Ein sommerlicher Spaziergang führte mich neulich an die Panke. Das ist der Fluss, den viele von uns wohl nur kennen als linearen, eingegrenzten Kanal, in dem das Wasser ordentlich geradeaus fließt. Jetzt wird die Panke mit viel finanziellem und zeitlichem Aufwand renaturiert. Was mich sinnieren lässt über Natur versus Kultur, über Begrenzung versus Weite, über willkürliche Eingriffe versus natürlichem Flow.
Natürliche Flussläufe halten sich nicht an gerade Linien. Sie mäandern, also schlängeln sich durch die Welt. Ihr Wasser fließt mal schneller, mal langsamer und an einigen Stellen bietet die Natur ihnen genug Platz, um so richtig über die Ufer zu treten. Wenn es diese Ausweichgebiete nicht gibt, weil sie bebaut oder anderweitig genutzt werden, wächst die Gefahr von verheerenden Hochwassern.
Der Plan: schnurgerade und ordentlich
Im Grunde, so sinniere ich, ist es bei uns Menschen ähnlich. Wir kommen auf die Welt und haben unsere natürlichen Anlagen und Talente, unser Temperament und unsere Vorlieben. Wir sind wie ein Fluss, der dafür geschaffen ist, durchs Leben zu mäandern. Doch schon früh werden wir von außen begradigt. Müssen uns einfügen in Begrenzungen, die aus Schule, Beruf, Verpflichtungen und Erwartungen bestehen. Werden früh gefragt: „Was willst du später mal werden?“ (Als wären wir nicht von Geburt an Jemand.)
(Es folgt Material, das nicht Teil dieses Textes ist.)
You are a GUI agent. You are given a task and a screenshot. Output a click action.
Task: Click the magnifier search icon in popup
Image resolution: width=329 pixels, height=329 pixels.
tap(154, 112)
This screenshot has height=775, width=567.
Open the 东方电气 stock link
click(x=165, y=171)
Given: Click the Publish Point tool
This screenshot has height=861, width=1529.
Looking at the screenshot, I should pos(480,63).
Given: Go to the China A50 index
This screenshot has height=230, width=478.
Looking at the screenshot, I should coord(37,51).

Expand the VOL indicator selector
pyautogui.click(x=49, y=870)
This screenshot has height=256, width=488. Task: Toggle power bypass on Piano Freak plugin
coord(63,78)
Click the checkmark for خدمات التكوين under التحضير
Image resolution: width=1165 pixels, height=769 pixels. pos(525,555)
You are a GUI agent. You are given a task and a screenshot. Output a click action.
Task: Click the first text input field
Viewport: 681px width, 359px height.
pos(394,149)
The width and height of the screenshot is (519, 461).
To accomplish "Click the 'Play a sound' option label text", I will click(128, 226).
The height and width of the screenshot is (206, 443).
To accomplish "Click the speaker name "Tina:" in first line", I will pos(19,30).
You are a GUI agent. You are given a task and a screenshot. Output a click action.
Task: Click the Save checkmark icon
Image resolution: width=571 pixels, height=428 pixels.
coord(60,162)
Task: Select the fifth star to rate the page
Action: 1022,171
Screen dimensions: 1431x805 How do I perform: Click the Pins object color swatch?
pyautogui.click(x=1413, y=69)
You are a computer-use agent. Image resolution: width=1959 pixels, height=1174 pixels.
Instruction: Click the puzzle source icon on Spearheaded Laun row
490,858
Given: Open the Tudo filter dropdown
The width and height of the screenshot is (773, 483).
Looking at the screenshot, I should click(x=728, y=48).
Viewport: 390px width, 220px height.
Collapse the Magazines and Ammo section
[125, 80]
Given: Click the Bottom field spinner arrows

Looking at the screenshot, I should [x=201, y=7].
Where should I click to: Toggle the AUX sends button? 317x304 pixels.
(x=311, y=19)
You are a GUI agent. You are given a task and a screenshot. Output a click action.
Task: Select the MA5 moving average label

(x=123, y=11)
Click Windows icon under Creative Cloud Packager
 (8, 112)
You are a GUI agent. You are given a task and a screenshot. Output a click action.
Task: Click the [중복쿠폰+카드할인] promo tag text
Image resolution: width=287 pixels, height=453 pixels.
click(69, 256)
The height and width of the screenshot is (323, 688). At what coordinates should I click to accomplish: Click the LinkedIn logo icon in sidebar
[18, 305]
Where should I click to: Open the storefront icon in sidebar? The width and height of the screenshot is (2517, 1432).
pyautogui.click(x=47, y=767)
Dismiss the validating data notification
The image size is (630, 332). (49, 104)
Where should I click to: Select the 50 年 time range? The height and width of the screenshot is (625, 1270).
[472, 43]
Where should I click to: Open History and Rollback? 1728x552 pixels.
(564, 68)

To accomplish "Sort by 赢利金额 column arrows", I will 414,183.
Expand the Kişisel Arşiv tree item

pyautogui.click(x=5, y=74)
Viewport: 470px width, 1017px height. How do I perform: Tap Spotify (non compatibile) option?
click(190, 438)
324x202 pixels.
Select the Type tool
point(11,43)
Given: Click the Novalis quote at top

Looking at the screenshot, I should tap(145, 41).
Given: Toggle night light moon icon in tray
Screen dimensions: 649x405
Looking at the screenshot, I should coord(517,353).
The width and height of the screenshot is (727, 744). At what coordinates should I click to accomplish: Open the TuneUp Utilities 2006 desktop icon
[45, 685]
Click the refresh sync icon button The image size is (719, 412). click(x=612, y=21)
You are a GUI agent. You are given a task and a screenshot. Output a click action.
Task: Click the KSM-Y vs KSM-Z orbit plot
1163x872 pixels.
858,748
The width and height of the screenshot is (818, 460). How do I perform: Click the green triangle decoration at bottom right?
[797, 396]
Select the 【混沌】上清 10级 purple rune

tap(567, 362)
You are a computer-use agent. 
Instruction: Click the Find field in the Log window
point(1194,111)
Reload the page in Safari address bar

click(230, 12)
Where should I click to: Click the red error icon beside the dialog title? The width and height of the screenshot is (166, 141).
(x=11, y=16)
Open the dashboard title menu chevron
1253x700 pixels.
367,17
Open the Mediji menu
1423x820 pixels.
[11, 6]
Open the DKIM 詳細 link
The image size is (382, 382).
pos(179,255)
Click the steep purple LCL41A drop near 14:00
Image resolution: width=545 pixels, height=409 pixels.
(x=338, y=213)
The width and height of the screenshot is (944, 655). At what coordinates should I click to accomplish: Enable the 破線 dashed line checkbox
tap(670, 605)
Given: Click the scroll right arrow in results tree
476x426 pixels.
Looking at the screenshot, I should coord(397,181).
Wir sollen uns auf eine Ausbildung, ein Studium und andere Lebensmodelle festlegen. Sollen einen Plan haben – schnurgerade und immer schön ordentlich. Du willst mit deinem individuellen Flow gehen? Ok, wenn’s sein muss … aber nur am Sonntag Nachmittag.
Das Dumme ist jedoch: Wenn wir uns zu sehr begrenzen und von unserem natürlichen Lauf entfernen, tritt unser innerer Fluss – die Lebenskraft, die Lebensfreude und die Lebenslust – irgendwann über die Ufer. Dieses „Hochwasser“ kann sich nach innen und außen richten. Dann werden wir von Wut, Krankheiten oder auch Traurigkeit überflutet. Die ursprünglich positive Kraft wird zur schwer kontrollierbaren Flutwelle.
Die Natur: vielfältig und voller Kurven
Wenn ich mir die Panke vorstelle wie sie ihrem natürlichen Flow folgt, wie Fische und andere Tiere zurückkehren, der Uferbereich zum Verweilen und Erholen einlädt – dann glaube ich, dass es sich auch für uns Menschen lohnt, uns zu renaturieren. Auch wenn es selten von heute auf morgen klappen wird, können wir doch sofort erste Schritte machen. Indem wir uns Fragen stellen wie „Was macht mir wirklich Freude?“ oder „Was kann ich richtig gut?“ oder „Was wollte ich schon immer mal ausprobieren?“.
Aus den Antworten, die wir erhalten und in die Tat umsetzen, kann sich Kurve für Kurve der neue Verlauf unseres Flussbettes bilden. Dann werden die verheerenden Hochwasser ersetzt durch die Freude darüber, dass wir mit unseren natürlichen Talenten und Veranlagungen durchs Leben mäandern. So fühlt sich unser Leben weniger fremdbestimmt an und vielleicht immer mehr wie ein sommerlicher Spaziergang am Fluss.